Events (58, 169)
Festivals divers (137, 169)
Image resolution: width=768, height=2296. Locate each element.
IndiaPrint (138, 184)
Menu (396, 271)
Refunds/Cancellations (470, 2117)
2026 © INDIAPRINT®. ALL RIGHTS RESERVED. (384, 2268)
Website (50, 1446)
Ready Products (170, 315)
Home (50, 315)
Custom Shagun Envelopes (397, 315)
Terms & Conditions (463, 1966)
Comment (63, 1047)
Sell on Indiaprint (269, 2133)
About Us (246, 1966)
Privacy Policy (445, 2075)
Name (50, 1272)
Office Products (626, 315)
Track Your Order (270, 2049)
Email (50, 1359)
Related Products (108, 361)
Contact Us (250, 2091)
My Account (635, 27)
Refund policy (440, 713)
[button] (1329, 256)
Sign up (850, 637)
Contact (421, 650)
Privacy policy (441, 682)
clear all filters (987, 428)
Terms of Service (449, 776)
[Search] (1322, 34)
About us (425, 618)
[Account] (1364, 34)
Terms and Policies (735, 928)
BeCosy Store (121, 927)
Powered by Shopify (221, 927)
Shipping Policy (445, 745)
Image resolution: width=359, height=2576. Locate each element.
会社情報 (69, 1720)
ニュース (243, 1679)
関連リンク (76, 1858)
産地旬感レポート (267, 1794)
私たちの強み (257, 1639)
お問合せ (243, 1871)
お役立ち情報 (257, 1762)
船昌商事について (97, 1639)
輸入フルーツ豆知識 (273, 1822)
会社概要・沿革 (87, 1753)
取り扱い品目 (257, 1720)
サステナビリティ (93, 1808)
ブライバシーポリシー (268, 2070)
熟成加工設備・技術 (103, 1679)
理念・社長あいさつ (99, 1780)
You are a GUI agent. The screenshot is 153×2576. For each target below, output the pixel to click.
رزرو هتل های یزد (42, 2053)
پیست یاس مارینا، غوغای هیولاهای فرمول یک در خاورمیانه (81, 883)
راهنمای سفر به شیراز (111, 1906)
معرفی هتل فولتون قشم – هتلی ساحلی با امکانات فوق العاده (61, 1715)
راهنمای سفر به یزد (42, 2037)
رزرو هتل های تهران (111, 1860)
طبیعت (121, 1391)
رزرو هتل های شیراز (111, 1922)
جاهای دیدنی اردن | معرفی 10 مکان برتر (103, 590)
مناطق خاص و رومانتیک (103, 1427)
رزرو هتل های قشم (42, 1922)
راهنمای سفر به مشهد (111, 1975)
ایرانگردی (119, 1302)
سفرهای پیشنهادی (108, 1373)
-------------------------
Give every record again, exactly as it appears.

» **Your response**:
Events (58, 169)
Festivals divers (137, 169)
Image resolution: width=768, height=2296. Locate each element.
IndiaPrint (138, 184)
Menu (396, 271)
Refunds/Cancellations (470, 2117)
2026 © INDIAPRINT®. ALL RIGHTS RESERVED. (384, 2268)
Website (50, 1446)
Ready Products (170, 315)
Home (50, 315)
Custom Shagun Envelopes (397, 315)
Terms & Conditions (463, 1966)
Comment (63, 1047)
Sell on Indiaprint (269, 2133)
About Us (246, 1966)
Privacy Policy (445, 2075)
Name (50, 1272)
Office Products (626, 315)
Track Your Order (270, 2049)
Email (50, 1359)
Related Products (108, 361)
Contact Us (250, 2091)
My Account (635, 27)
Refund policy (440, 713)
[button] (1329, 256)
Sign up (850, 637)
Contact (421, 650)
Privacy policy (441, 682)
clear all filters (987, 428)
Terms of Service (449, 776)
[Search] (1322, 34)
About us (425, 618)
[Account] (1364, 34)
Terms and Policies (735, 928)
BeCosy Store (121, 927)
Powered by Shopify (221, 927)
Shipping Policy (445, 745)
Image resolution: width=359, height=2576. Locate each element.
会社情報 (69, 1720)
ニュース (243, 1679)
関連リンク (76, 1858)
産地旬感レポート (267, 1794)
私たちの強み (257, 1639)
お問合せ (243, 1871)
お役立ち情報 (257, 1762)
船昌商事について (97, 1639)
輸入フルーツ豆知識 (273, 1822)
会社概要・沿革 (87, 1753)
取り扱い品目 (257, 1720)
サステナビリティ (93, 1808)
ブライバシーポリシー (268, 2070)
熟成加工設備・技術 (103, 1679)
理念・社長あいさつ (99, 1780)
You are a GUI agent. The screenshot is 153×2576. For each target below, output the pixel to click.
رزرو هتل های یزد (42, 2053)
پیست یاس مارینا، غوغای هیولاهای فرمول یک در خاورمیانه (81, 883)
راهنمای سفر به شیراز (111, 1906)
معرفی هتل فولتون قشم – هتلی ساحلی با امکانات فوق العاده (61, 1715)
راهنمای سفر به یزد (42, 2037)
رزرو هتل های تهران (111, 1860)
طبیعت (121, 1391)
رزرو هتل های شیراز (111, 1922)
جاهای دیدنی اردن | معرفی 10 مکان برتر (103, 590)
مناطق خاص و رومانتیک (103, 1427)
رزرو هتل های قشم (42, 1922)
راهنمای سفر به مشهد (111, 1975)
ایرانگردی (119, 1302)
سفرهای پیشنهادی (108, 1373)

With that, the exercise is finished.